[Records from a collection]
============

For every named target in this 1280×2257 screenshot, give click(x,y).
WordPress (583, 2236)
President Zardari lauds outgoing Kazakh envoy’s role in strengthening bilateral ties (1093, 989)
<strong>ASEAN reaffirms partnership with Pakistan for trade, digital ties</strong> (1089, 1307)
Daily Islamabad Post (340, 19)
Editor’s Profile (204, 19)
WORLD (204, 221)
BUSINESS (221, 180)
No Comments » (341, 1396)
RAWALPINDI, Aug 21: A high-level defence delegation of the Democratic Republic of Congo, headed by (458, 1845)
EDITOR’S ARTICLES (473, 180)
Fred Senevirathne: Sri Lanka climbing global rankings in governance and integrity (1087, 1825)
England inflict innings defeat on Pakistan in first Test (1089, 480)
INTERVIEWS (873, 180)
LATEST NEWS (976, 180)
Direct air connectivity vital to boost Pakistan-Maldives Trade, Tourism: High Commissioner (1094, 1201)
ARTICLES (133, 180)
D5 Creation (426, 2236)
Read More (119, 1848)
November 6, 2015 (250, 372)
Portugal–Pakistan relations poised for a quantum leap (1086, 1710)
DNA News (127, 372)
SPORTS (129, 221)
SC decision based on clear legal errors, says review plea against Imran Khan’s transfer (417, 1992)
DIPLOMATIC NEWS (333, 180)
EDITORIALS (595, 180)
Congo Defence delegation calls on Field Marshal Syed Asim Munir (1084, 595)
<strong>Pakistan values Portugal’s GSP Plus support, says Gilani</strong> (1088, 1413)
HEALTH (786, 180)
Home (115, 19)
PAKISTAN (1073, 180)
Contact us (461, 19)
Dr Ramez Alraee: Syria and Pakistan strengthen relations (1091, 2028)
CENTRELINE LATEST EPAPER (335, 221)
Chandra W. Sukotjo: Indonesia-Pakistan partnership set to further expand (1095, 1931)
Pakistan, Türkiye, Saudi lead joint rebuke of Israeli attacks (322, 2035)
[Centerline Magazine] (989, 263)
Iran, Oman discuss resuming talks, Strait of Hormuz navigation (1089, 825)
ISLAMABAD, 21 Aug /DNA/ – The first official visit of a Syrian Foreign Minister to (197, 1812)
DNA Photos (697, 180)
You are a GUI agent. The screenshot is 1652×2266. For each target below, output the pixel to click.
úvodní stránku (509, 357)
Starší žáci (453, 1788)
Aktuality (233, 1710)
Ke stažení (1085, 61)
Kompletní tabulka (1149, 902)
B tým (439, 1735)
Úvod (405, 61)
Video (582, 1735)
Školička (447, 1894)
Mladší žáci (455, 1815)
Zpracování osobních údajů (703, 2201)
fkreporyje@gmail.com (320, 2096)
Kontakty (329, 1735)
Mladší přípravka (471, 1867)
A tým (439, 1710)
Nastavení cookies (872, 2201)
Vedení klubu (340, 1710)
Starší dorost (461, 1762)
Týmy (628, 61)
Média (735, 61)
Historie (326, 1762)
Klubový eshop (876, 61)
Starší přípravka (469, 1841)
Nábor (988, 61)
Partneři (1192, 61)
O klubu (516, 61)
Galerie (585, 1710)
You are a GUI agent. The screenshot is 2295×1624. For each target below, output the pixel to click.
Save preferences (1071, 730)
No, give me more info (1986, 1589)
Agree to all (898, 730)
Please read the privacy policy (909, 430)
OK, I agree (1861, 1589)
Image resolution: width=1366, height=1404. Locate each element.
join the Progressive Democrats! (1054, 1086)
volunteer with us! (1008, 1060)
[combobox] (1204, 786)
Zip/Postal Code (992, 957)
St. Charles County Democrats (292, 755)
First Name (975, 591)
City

============

__TASK__:
Transcribe exactly, and only, the lines from the one with "Kontakty (329, 1735)" through the last line of the data.

__ANSWER TO THIS EXERCISE__:
Kontakty (329, 1735)
Mladší přípravka (471, 1867)
A tým (439, 1710)
Nastavení cookies (872, 2201)
Vedení klubu (340, 1710)
Starší dorost (461, 1762)
Týmy (628, 61)
Média (735, 61)
Historie (326, 1762)
Klubový eshop (876, 61)
Starší přípravka (469, 1841)
Nábor (988, 61)
Partneři (1192, 61)
O klubu (516, 61)
Galerie (585, 1710)
You are a GUI agent. The screenshot is 2295×1624. For each target below, output the pixel to click.
Save preferences (1071, 730)
No, give me more info (1986, 1589)
Agree to all (898, 730)
Please read the privacy policy (909, 430)
OK, I agree (1861, 1589)
Image resolution: width=1366, height=1404. Locate each element.
join the Progressive Democrats! (1054, 1086)
volunteer with us! (1008, 1060)
[combobox] (1204, 786)
Zip/Postal Code (992, 957)
St. Charles County Democrats (292, 755)
First Name (975, 591)
City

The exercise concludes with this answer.